Your objective
All of the data below is to be written out again exactly.

[Stored items]

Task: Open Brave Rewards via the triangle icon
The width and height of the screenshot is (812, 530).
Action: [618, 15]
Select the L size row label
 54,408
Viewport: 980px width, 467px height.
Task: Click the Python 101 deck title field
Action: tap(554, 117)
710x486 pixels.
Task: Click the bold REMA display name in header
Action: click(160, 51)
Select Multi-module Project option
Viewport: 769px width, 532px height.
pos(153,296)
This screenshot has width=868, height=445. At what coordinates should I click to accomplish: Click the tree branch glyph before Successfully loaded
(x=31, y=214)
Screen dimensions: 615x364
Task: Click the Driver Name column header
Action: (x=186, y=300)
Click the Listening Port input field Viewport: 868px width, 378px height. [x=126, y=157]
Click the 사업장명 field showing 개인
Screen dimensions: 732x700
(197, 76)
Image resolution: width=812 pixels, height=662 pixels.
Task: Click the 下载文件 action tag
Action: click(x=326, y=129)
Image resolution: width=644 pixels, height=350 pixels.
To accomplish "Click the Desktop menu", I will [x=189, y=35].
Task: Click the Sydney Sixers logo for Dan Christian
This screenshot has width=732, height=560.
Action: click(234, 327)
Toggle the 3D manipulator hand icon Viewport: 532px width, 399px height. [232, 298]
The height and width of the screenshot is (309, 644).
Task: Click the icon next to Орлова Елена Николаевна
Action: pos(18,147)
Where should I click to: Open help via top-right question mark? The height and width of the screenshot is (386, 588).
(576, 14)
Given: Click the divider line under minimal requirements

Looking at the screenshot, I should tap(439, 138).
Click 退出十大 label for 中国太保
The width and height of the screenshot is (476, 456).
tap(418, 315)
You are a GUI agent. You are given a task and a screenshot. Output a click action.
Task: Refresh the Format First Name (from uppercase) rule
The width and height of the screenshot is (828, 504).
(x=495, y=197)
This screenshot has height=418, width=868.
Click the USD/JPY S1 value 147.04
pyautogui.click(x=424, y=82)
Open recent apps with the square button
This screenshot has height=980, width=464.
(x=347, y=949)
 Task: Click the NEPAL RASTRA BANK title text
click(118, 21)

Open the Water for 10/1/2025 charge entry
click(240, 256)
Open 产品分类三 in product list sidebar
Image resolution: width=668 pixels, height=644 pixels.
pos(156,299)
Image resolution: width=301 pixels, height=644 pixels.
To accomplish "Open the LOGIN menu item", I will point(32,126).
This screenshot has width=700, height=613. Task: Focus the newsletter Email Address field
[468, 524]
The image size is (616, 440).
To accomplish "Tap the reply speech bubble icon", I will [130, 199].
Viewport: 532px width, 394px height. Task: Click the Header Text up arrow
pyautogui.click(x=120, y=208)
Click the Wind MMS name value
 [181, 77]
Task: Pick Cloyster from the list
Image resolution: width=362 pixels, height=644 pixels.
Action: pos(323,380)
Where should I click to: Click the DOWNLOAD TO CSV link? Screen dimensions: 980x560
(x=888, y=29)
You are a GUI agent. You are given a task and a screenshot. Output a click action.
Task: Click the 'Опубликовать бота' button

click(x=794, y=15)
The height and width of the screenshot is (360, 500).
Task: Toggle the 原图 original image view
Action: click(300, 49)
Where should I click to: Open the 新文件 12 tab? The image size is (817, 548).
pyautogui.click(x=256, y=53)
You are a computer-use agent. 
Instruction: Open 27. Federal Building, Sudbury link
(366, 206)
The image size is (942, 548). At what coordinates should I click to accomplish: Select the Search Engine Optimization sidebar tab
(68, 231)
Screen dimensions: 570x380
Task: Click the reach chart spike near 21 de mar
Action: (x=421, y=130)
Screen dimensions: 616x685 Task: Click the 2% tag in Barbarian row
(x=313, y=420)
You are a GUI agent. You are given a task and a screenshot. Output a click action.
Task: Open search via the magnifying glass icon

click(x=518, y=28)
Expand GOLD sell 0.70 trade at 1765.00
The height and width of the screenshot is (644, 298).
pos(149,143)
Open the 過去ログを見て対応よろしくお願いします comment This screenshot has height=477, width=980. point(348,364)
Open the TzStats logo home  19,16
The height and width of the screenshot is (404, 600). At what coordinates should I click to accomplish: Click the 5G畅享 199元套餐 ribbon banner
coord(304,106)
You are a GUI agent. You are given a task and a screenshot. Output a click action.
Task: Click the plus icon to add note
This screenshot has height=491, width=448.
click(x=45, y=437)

Problem solution
Task: Open Brave Rewards via the triangle icon
The width and height of the screenshot is (812, 530).
Action: [618, 15]
Select the L size row label
 54,408
Viewport: 980px width, 467px height.
Task: Click the Python 101 deck title field
Action: tap(554, 117)
710x486 pixels.
Task: Click the bold REMA display name in header
Action: click(160, 51)
Select Multi-module Project option
Viewport: 769px width, 532px height.
pos(153,296)
This screenshot has width=868, height=445. At what coordinates should I click to accomplish: Click the tree branch glyph before Successfully loaded
(x=31, y=214)
Screen dimensions: 615x364
Task: Click the Driver Name column header
Action: (x=186, y=300)
Click the Listening Port input field Viewport: 868px width, 378px height. [x=126, y=157]
Click the 사업장명 field showing 개인
Screen dimensions: 732x700
(197, 76)
Image resolution: width=812 pixels, height=662 pixels.
Task: Click the 下载文件 action tag
Action: click(x=326, y=129)
Image resolution: width=644 pixels, height=350 pixels.
To accomplish "Click the Desktop menu", I will [x=189, y=35].
Task: Click the Sydney Sixers logo for Dan Christian
This screenshot has width=732, height=560.
Action: click(234, 327)
Toggle the 3D manipulator hand icon Viewport: 532px width, 399px height. [232, 298]
The height and width of the screenshot is (309, 644).
Task: Click the icon next to Орлова Елена Николаевна
Action: pos(18,147)
Where should I click to: Open help via top-right question mark? The height and width of the screenshot is (386, 588).
(576, 14)
Given: Click the divider line under minimal requirements

Looking at the screenshot, I should tap(439, 138).
Click 退出十大 label for 中国太保
The width and height of the screenshot is (476, 456).
tap(418, 315)
You are a GUI agent. You are given a task and a screenshot. Output a click action.
Task: Refresh the Format First Name (from uppercase) rule
The width and height of the screenshot is (828, 504).
(x=495, y=197)
This screenshot has height=418, width=868.
Click the USD/JPY S1 value 147.04
pyautogui.click(x=424, y=82)
Open recent apps with the square button
This screenshot has height=980, width=464.
(x=347, y=949)
 Task: Click the NEPAL RASTRA BANK title text
click(118, 21)

Open the Water for 10/1/2025 charge entry
click(240, 256)
Open 产品分类三 in product list sidebar
Image resolution: width=668 pixels, height=644 pixels.
pos(156,299)
Image resolution: width=301 pixels, height=644 pixels.
To accomplish "Open the LOGIN menu item", I will point(32,126).
This screenshot has width=700, height=613. Task: Focus the newsletter Email Address field
[468, 524]
The image size is (616, 440).
To accomplish "Tap the reply speech bubble icon", I will [130, 199].
Viewport: 532px width, 394px height. Task: Click the Header Text up arrow
pyautogui.click(x=120, y=208)
Click the Wind MMS name value
 [181, 77]
Task: Pick Cloyster from the list
Image resolution: width=362 pixels, height=644 pixels.
Action: pos(323,380)
Where should I click to: Click the DOWNLOAD TO CSV link? Screen dimensions: 980x560
(x=888, y=29)
You are a GUI agent. You are given a task and a screenshot. Output a click action.
Task: Click the 'Опубликовать бота' button

click(x=794, y=15)
The height and width of the screenshot is (360, 500).
Task: Toggle the 原图 original image view
Action: click(300, 49)
Where should I click to: Open the 新文件 12 tab? The image size is (817, 548).
pyautogui.click(x=256, y=53)
You are a computer-use agent. 
Instruction: Open 27. Federal Building, Sudbury link
(366, 206)
The image size is (942, 548). At what coordinates should I click to accomplish: Select the Search Engine Optimization sidebar tab
(68, 231)
Screen dimensions: 570x380
Task: Click the reach chart spike near 21 de mar
Action: (x=421, y=130)
Screen dimensions: 616x685 Task: Click the 2% tag in Barbarian row
(x=313, y=420)
You are a GUI agent. You are given a task and a screenshot. Output a click action.
Task: Open search via the magnifying glass icon

click(x=518, y=28)
Expand GOLD sell 0.70 trade at 1765.00
The height and width of the screenshot is (644, 298).
pos(149,143)
Open the 過去ログを見て対応よろしくお願いします comment This screenshot has height=477, width=980. point(348,364)
Open the TzStats logo home  19,16
The height and width of the screenshot is (404, 600). At what coordinates should I click to accomplish: Click the 5G畅享 199元套餐 ribbon banner
coord(304,106)
You are a GUI agent. You are given a task and a screenshot. Output a click action.
Task: Click the plus icon to add note
This screenshot has height=491, width=448.
click(x=45, y=437)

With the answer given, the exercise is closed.